Depuis la nomination du gouvernement, la question de la réforme des retraites constitue un véritable test de sa capacité à concilier audace décisionnelle et préservation de la paix sociale. Pourtant, la ministre de l’Économie et des Finances, Nadia Fettah Alaoui, avait d’emblée posé un diagnostic sans ambages en qualifiant la situation des caisses de retraite d’«inquiétante» et en affirmant qu’elle ne souffrait aucun délai supplémentaire.
Mais cette franchise n’a pas été suivie d’actes opérationnels tangibles au Parlement, bien que la ministre ait répété à maintes reprises que le gouvernement disposait d’une «conception globale» prête à être soumise aux parlementaires, rapporte Al Ahdath Al Maghribia de ce vendredi 10 avril.
Cette contradiction entre un diagnostic urgent et une lenteur procédurière reflète clairement l’incapacité de l’exécutif à traduire ses intentions en textes législatifs. Par crainte d’une confrontation avec les centrales syndicales en période sensible, il a préféré geler le dossier, laissant cette «bombe à retardement en héritage à ses successeurs», écrit le quotidien.
Pourtant, la Caisse marocaine des retraites (CMR) est confrontée à une grave crise de liquidités: le déficit du système devrait atteindre 7,8 milliards de dirhams, et les indicateurs laissent présager un épuisement total des réserves financières à l’horizon 2028. Cette réalité place le gouvernement face à une alternative : soit engager une réforme d’envergure –relèvement de l’âge de départ à 65 ans et augmentation des cotisations de quatre points –, soit «poursuivre la politique du silence et du gel», indique Al Ahdath Al Maghribia.

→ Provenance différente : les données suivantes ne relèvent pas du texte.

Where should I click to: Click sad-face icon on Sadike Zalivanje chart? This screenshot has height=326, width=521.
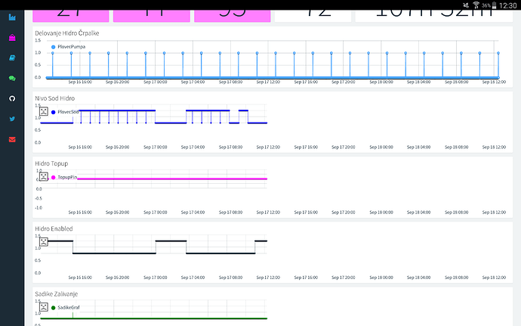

Une situation qui ne ferait qu’aggraver le déficit et alourdir la facture future à des niveaux que le budget de l’État ne saurait supporter.
Dans les coulisses du Parlement, une inquiétude qualifiée de «fuite en avant» prédomine: les élus déplorent l’absence d’un véritable texte législatif propre à mettre fin à l’incertitude qui pèse sur l’avenir des retraités et des salariés, relaie Al Ahdath Al Maghribia. Ce blocage ne s’est d’ailleurs pas limité à l’institution législative, il a également entravé les travaux de la Haute Commission du dialogue social. L’offre gouvernementale s’étant heurtée au refus catégorique des syndicats de toute réforme qui affecterait les acquis ou ferait supporter aux seuls salariés les conséquences du déficit structurel des caisses de retraite.